Here we demonstrate how to use SHAP values to understand XGBoost model predictions.
[1]:
import matplotlib.pylab as pl
import numpy as np
import xgboost
from sklearn.model_selection import train_test_split
import shap
# print the JS visualization code to the notebook
shap.initjs()
Load dataset
[2]:
X, y = shap.datasets.adult()
X_display, y_display = shap.datasets.adult(display=True)
# create a train/test split
X_train, X_test, y_train, y_test = train_test_split(X, y, test_size=0.2, random_state=7)
d_train = xgboost.DMatrix(X_train, label=y_train)
d_test = xgboost.DMatrix(X_test, label=y_test)
Train the model
[3]:
params = {
"eta": 0.01,
"objective": "binary:logistic",
"subsample": 0.5,
"base_score": np.mean(y_train),
"eval_metric": "logloss",
}
model = xgboost.train(
params,
d_train,
5000,
evals=[(d_test, "test")],
verbose_eval=100,
early_stopping_rounds=20,
)
[0] test-logloss:0.54663
[100] test-logloss:0.36373
[200] test-logloss:0.31793
[300] test-logloss:0.30061
[400] test-logloss:0.29207
[500] test-logloss:0.28678
[600] test-logloss:0.28381
[700] test-logloss:0.28181
[800] test-logloss:0.28064
[900] test-logloss:0.27992
[1000] test-logloss:0.27928
[1019] test-logloss:0.27935
Classic feature attributions
Here we try out the global feature importance calcuations that come with XGBoost. Note that they all contradict each other, which motivates the use of SHAP values since they come with consistency gaurentees (meaning they will order the features correctly).
[4]:
xgboost.plot_importance(model)
pl.title("xgboost.plot_importance(model)")
pl.show()
[5]:
xgboost.plot_importance(model, importance_type="cover")

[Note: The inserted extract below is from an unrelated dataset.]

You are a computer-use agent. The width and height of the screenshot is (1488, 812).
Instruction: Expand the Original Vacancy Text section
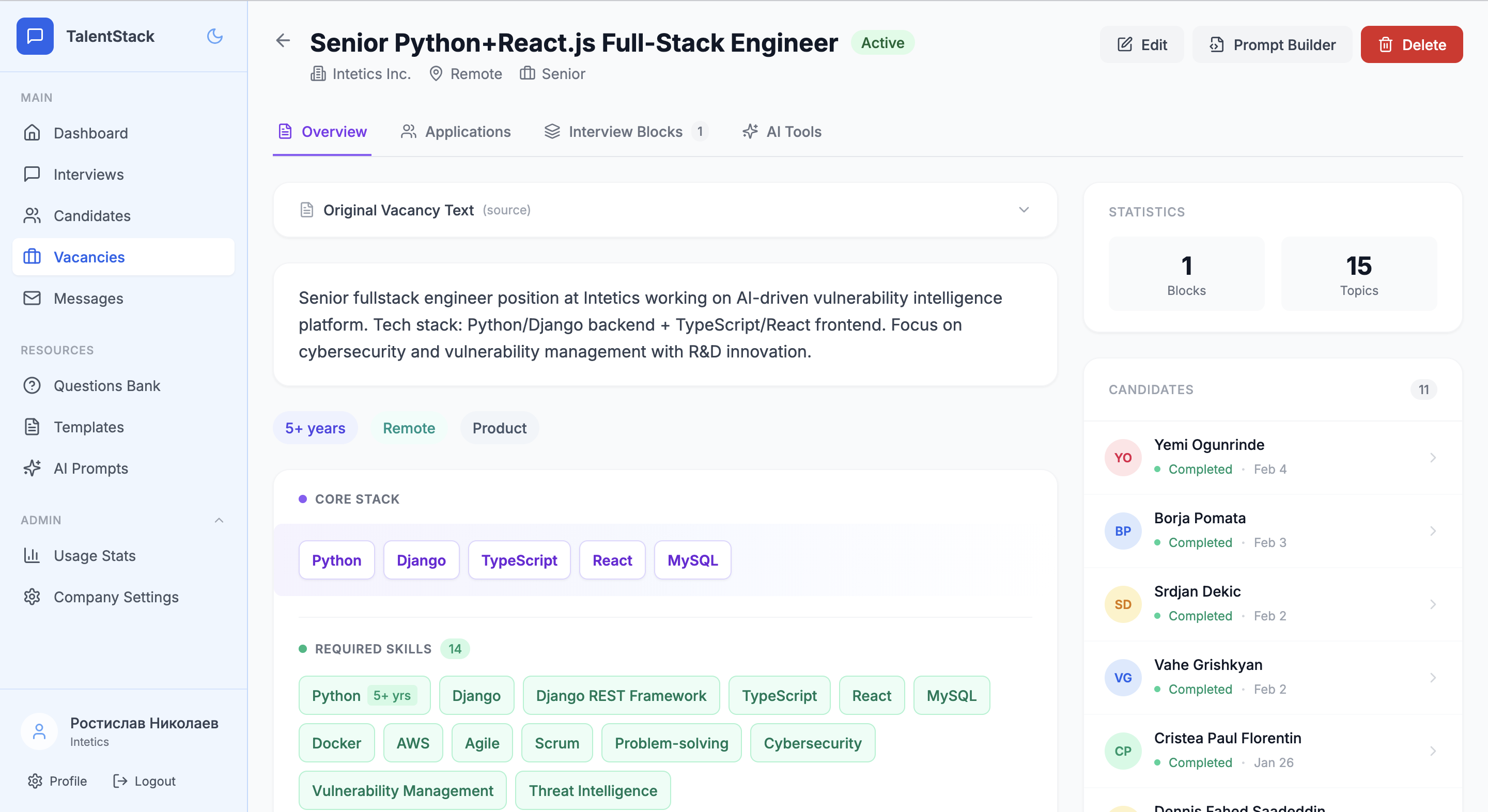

pl.title('xgboost.plot_importance(model, importance_type="cover")')
pl.show()
[6]:
xgboost.plot_importance(model, importance_type="gain")
pl.title('xgboost.plot_importance(model, importance_type="gain")')
pl.show()
Explain predictions
Here we use the Tree SHAP implementation integrated into XGBoost to explain the entire dataset (32561 samples).
[7]:
# this takes a minute or two since we are explaining over 30 thousand samples in a model with over a thousand trees
explainer = shap.TreeExplainer(model)
shap_values = explainer.shap_values(X)
Visualize a single prediction
Note that we use the “display values” data frame so we get nice strings instead of category codes.
[8]:
shap.force_plot(explainer.expected_value, shap_values[0, :], X_display.iloc[0, :])
[8]:
Have you run `initjs()` in this notebook? If this notebook was from another user you must also trust this notebook (File -> Trust notebook). If you are viewing this notebook on github the Javascript has been stripped for security. If you are using JupyterLab this error is because a JupyterLab extension has not yet been written.
Visualize many predictions
To keep the browser happy we only visualize 1,000 individuals.
[9]:
shap.force_plot(
explainer.expected_value, shap_values[:1000, :], X_display.iloc[:1000, :]
)
[9]:
Have you run `initjs()` in this notebook? If this notebook was from another user you must also trust this notebook (File -> Trust notebook). If you are viewing this notebook on github the Javascript has been stripped for security. If you are using JupyterLab this error is because a JupyterLab extension has not yet been written.